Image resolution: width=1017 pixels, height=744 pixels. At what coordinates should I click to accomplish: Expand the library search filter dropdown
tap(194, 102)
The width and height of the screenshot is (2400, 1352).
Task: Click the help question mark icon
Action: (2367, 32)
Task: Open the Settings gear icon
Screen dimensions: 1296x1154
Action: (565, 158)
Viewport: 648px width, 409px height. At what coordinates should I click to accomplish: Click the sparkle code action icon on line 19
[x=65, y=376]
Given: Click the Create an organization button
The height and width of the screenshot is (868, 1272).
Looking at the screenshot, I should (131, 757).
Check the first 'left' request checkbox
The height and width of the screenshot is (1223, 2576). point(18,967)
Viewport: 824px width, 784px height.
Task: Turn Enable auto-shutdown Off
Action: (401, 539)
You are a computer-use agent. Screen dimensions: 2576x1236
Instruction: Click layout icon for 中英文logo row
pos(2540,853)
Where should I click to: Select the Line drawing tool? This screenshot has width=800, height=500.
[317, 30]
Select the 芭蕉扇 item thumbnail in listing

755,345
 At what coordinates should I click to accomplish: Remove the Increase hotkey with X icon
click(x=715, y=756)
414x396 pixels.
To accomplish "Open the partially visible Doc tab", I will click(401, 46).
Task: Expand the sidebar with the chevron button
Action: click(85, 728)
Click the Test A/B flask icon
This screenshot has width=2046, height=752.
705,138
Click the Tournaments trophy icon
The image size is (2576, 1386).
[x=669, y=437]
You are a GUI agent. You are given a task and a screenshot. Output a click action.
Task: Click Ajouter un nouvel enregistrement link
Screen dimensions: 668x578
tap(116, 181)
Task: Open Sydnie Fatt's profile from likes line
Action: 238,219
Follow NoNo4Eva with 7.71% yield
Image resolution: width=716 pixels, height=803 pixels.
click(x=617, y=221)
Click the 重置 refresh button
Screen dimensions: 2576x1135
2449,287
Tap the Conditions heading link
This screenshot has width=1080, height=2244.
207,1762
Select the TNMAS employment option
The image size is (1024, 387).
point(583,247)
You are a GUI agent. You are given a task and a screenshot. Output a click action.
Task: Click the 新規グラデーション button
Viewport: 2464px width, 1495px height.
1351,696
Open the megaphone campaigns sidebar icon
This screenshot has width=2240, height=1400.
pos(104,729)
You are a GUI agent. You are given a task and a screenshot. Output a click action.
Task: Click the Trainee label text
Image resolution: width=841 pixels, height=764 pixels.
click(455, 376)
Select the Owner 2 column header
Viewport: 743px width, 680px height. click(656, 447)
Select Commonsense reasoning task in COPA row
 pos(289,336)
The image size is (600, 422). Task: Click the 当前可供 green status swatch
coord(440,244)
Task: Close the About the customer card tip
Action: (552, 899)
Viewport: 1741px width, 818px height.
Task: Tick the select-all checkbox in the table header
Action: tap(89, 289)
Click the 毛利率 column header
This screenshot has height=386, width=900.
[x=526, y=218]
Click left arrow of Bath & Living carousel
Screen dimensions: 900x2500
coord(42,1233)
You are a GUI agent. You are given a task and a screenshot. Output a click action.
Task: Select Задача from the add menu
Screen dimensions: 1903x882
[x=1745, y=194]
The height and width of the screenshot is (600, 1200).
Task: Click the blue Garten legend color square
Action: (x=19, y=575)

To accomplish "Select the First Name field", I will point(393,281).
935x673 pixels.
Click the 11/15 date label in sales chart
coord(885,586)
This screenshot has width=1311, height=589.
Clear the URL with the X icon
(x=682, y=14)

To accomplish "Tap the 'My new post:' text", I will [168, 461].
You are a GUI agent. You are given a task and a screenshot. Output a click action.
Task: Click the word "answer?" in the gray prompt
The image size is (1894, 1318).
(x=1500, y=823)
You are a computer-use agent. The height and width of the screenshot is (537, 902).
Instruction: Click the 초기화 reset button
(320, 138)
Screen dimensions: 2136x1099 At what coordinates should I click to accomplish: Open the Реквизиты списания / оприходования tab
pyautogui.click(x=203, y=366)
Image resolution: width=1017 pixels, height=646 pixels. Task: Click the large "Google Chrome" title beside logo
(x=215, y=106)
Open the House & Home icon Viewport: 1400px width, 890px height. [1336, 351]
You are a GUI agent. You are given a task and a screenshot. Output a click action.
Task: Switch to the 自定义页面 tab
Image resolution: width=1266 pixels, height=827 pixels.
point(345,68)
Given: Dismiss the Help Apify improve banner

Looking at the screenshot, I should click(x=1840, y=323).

═══

- _EXERCISE DETAILS_
Retype the entries verbatim, beginning at the line that contains "Select the Owner 2 column header" and stopping after the line that contains "point(345,68)", with both of those lines included.

- _CORRECT RESPONSE_
Select the Owner 2 column header
Viewport: 743px width, 680px height. click(656, 447)
Select Commonsense reasoning task in COPA row
 pos(289,336)
The image size is (600, 422). Task: Click the 当前可供 green status swatch
coord(440,244)
Task: Close the About the customer card tip
Action: (552, 899)
Viewport: 1741px width, 818px height.
Task: Tick the select-all checkbox in the table header
Action: tap(89, 289)
Click the 毛利率 column header
This screenshot has height=386, width=900.
[x=526, y=218]
Click left arrow of Bath & Living carousel
Screen dimensions: 900x2500
coord(42,1233)
You are a GUI agent. You are given a task and a screenshot. Output a click action.
Task: Select Задача from the add menu
Screen dimensions: 1903x882
[x=1745, y=194]
The height and width of the screenshot is (600, 1200).
Task: Click the blue Garten legend color square
Action: (x=19, y=575)

To accomplish "Select the First Name field", I will point(393,281).
935x673 pixels.
Click the 11/15 date label in sales chart
coord(885,586)
This screenshot has width=1311, height=589.
Clear the URL with the X icon
(x=682, y=14)

To accomplish "Tap the 'My new post:' text", I will [168, 461].
You are a GUI agent. You are given a task and a screenshot. Output a click action.
Task: Click the word "answer?" in the gray prompt
The image size is (1894, 1318).
(x=1500, y=823)
You are a computer-use agent. The height and width of the screenshot is (537, 902).
Instruction: Click the 초기화 reset button
(320, 138)
Screen dimensions: 2136x1099 At what coordinates should I click to accomplish: Open the Реквизиты списания / оприходования tab
pyautogui.click(x=203, y=366)
Image resolution: width=1017 pixels, height=646 pixels. Task: Click the large "Google Chrome" title beside logo
(x=215, y=106)
Open the House & Home icon Viewport: 1400px width, 890px height. [1336, 351]
You are a GUI agent. You are given a task and a screenshot. Output a click action.
Task: Switch to the 自定义页面 tab
Image resolution: width=1266 pixels, height=827 pixels.
point(345,68)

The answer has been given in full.